From: KAMEZAWA Hiroyuki <kamezawa.hiroyu@jp.fujitsu.com>
To: Vivek Goyal <vgoyal@redhat.com>
Cc: linux kernel mailing list <linux-kernel@vger.kernel.org>,
Libcg Devel Mailing List <libcg-devel@lists.sourceforge.net>,
Balbir Singh <balbir@linux.vnet.ibm.com>,
Dhaval Giani <dhaval@linux.vnet.ibm.com>,
Paul Menage <menage@google.com>,
Peter Zijlstra <pzijlstr@redhat.com>,
Kazunaga Ikeno <k-ikeno@ak.jp.nec.com>,
Morton Andrew Morton <akpm@linux-foundation.org>,
Thomas Graf <tgraf@redhat.com>, Rik Van Riel <riel@redhat.com>
Subject: Re: [RFC] How to handle the rules engine for cgroups
Date: Fri, 4 Jul 2008 09:34:16 +0900 [thread overview]
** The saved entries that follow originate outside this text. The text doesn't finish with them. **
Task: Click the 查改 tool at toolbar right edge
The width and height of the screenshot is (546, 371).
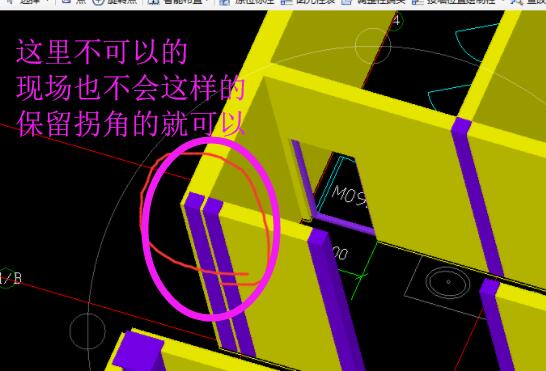Action: point(529,2)
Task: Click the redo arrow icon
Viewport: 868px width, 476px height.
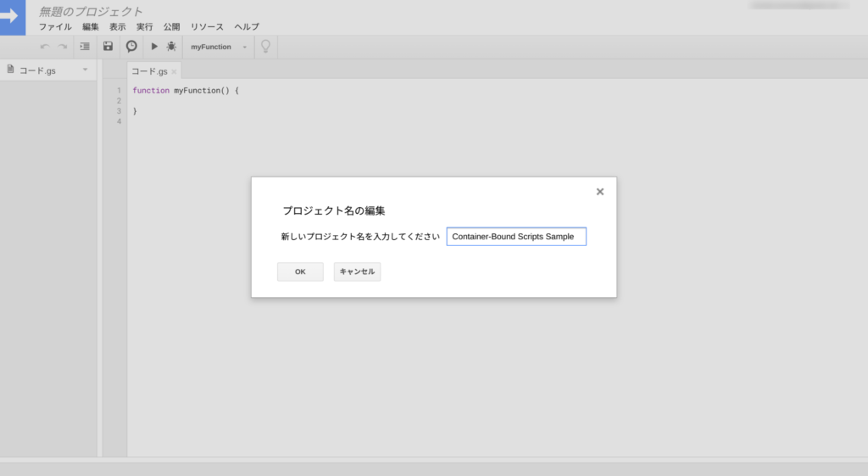Action: coord(63,47)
Message-ID: <20080704093416.ed3d1951.kamezawa.hiroyu@jp.fujitsu.com> (raw)
In-Reply-To: <20080703155446.GB9275@redhat.com>
On Thu, 3 Jul 2008 11:54:46 -0400
Vivek Goyal <vgoyal@redhat.com> wrote:
> On Thu, Jul 03, 2008 at 10:19:57AM +0900, KAMEZAWA Hiroyuki wrote:
> > On Tue, 1 Jul 2008 15:11:26 -0400
> > Vivek Goyal <vgoyal@redhat.com> wrote:
> > > - How to handle delays in rule exectuion?
> > > - For example, if an "exec" happens and by the time process is moved to
> > > right group, it might have forked off few more processes or might
> > > have done quite some amount of memory allocation which will be
> > > charged to the wring group. Or, newly exec process might get
> > > killed in existing cgroup because of lack of memory (despite the
> > > fact that destination cgroup has sufficient memory).
> > >
> > Hmm, can't we rework the process event connector to use some reliable
> > fast interface besides netlink ? (I mean an interface like eventpoll.)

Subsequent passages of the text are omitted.